[RECORDS PROVIDED — start]

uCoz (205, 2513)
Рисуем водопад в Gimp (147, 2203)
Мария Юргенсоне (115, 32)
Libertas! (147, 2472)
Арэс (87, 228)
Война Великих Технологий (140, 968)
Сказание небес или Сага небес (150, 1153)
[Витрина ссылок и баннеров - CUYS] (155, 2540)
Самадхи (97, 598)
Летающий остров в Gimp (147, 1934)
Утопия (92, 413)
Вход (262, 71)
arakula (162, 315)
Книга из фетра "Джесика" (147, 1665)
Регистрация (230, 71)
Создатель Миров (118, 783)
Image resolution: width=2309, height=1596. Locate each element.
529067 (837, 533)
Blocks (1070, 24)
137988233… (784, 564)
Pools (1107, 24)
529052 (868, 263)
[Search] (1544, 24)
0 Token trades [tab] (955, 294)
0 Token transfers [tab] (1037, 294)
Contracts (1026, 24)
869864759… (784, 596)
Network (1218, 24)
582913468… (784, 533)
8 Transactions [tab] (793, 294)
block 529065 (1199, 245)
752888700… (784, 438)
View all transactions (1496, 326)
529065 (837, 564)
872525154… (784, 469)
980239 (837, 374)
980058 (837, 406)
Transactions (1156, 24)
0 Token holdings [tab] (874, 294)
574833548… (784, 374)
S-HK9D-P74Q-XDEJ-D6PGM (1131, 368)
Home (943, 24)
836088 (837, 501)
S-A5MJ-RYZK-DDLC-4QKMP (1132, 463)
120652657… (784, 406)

[RECORDS PROVIDED — finish]

TASK PROMPT:
Exactly how many lines of the data include the word "Token"? Reply with that number only.

RESULT FOR THIS TASK:
3